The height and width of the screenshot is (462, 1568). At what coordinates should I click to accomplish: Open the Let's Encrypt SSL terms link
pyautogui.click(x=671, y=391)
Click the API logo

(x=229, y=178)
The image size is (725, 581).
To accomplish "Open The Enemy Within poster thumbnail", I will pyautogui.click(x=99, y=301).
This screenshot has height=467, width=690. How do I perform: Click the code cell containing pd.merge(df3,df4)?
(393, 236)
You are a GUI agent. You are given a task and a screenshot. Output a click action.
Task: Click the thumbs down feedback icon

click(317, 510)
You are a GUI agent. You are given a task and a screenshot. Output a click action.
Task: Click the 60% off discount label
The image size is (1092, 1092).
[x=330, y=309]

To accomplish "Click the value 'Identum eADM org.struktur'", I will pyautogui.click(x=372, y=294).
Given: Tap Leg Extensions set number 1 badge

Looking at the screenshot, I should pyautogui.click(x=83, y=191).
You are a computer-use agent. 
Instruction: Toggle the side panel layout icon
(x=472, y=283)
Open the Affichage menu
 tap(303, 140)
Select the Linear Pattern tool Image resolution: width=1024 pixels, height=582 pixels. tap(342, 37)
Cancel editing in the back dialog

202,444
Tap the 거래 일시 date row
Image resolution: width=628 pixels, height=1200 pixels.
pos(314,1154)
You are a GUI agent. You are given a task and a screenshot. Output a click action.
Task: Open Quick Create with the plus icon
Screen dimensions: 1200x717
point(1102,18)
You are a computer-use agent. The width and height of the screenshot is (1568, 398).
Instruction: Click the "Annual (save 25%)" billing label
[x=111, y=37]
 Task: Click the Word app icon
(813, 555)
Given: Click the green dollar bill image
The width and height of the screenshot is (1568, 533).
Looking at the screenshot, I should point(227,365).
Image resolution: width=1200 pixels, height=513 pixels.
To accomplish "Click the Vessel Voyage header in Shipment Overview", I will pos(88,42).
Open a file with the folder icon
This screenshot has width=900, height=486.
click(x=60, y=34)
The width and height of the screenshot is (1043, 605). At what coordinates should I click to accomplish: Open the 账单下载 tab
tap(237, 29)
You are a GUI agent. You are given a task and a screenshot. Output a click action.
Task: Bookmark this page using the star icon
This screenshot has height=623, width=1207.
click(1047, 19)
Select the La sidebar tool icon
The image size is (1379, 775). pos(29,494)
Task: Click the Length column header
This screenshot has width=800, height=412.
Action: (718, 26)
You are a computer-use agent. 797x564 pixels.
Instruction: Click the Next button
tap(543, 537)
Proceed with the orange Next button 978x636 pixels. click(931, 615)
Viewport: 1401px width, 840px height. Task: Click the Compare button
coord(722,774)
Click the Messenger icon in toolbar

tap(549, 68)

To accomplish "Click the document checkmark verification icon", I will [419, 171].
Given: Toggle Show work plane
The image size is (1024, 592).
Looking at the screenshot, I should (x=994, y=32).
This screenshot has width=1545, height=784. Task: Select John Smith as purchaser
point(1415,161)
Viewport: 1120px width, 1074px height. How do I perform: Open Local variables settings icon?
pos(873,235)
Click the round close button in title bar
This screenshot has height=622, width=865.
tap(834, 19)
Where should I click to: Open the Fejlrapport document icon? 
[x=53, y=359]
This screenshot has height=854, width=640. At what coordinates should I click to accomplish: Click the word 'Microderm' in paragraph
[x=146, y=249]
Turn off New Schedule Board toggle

•••••

= The task =
Now write the data shown above out again, word for word.

= Solved problem =
The height and width of the screenshot is (462, 1568). At what coordinates should I click to accomplish: Open the Let's Encrypt SSL terms link
pyautogui.click(x=671, y=391)
Click the API logo

(x=229, y=178)
The image size is (725, 581).
To accomplish "Open The Enemy Within poster thumbnail", I will pyautogui.click(x=99, y=301).
This screenshot has height=467, width=690. How do I perform: Click the code cell containing pd.merge(df3,df4)?
(393, 236)
You are a GUI agent. You are given a task and a screenshot. Output a click action.
Task: Click the thumbs down feedback icon

click(317, 510)
You are a GUI agent. You are given a task and a screenshot. Output a click action.
Task: Click the 60% off discount label
The image size is (1092, 1092).
[x=330, y=309]

To accomplish "Click the value 'Identum eADM org.struktur'", I will pyautogui.click(x=372, y=294).
Given: Tap Leg Extensions set number 1 badge

Looking at the screenshot, I should pyautogui.click(x=83, y=191).
You are a computer-use agent. 
Instruction: Toggle the side panel layout icon
(x=472, y=283)
Open the Affichage menu
 tap(303, 140)
Select the Linear Pattern tool Image resolution: width=1024 pixels, height=582 pixels. tap(342, 37)
Cancel editing in the back dialog

202,444
Tap the 거래 일시 date row
Image resolution: width=628 pixels, height=1200 pixels.
pos(314,1154)
You are a GUI agent. You are given a task and a screenshot. Output a click action.
Task: Open Quick Create with the plus icon
Screen dimensions: 1200x717
point(1102,18)
You are a computer-use agent. The width and height of the screenshot is (1568, 398).
Instruction: Click the "Annual (save 25%)" billing label
[x=111, y=37]
 Task: Click the Word app icon
(813, 555)
Given: Click the green dollar bill image
The width and height of the screenshot is (1568, 533).
Looking at the screenshot, I should point(227,365).
Image resolution: width=1200 pixels, height=513 pixels.
To accomplish "Click the Vessel Voyage header in Shipment Overview", I will pos(88,42).
Open a file with the folder icon
This screenshot has width=900, height=486.
click(x=60, y=34)
The width and height of the screenshot is (1043, 605). At what coordinates should I click to accomplish: Open the 账单下载 tab
tap(237, 29)
You are a GUI agent. You are given a task and a screenshot. Output a click action.
Task: Bookmark this page using the star icon
This screenshot has height=623, width=1207.
click(1047, 19)
Select the La sidebar tool icon
The image size is (1379, 775). pos(29,494)
Task: Click the Length column header
This screenshot has width=800, height=412.
Action: (718, 26)
You are a computer-use agent. 797x564 pixels.
Instruction: Click the Next button
tap(543, 537)
Proceed with the orange Next button 978x636 pixels. click(931, 615)
Viewport: 1401px width, 840px height. Task: Click the Compare button
coord(722,774)
Click the Messenger icon in toolbar

tap(549, 68)

To accomplish "Click the document checkmark verification icon", I will [419, 171].
Given: Toggle Show work plane
The image size is (1024, 592).
Looking at the screenshot, I should (x=994, y=32).
This screenshot has width=1545, height=784. Task: Select John Smith as purchaser
point(1415,161)
Viewport: 1120px width, 1074px height. How do I perform: Open Local variables settings icon?
pos(873,235)
Click the round close button in title bar
This screenshot has height=622, width=865.
tap(834, 19)
Where should I click to: Open the Fejlrapport document icon? 
[x=53, y=359]
This screenshot has height=854, width=640. At what coordinates should I click to accomplish: Click the word 'Microderm' in paragraph
[x=146, y=249]
Turn off New Schedule Board toggle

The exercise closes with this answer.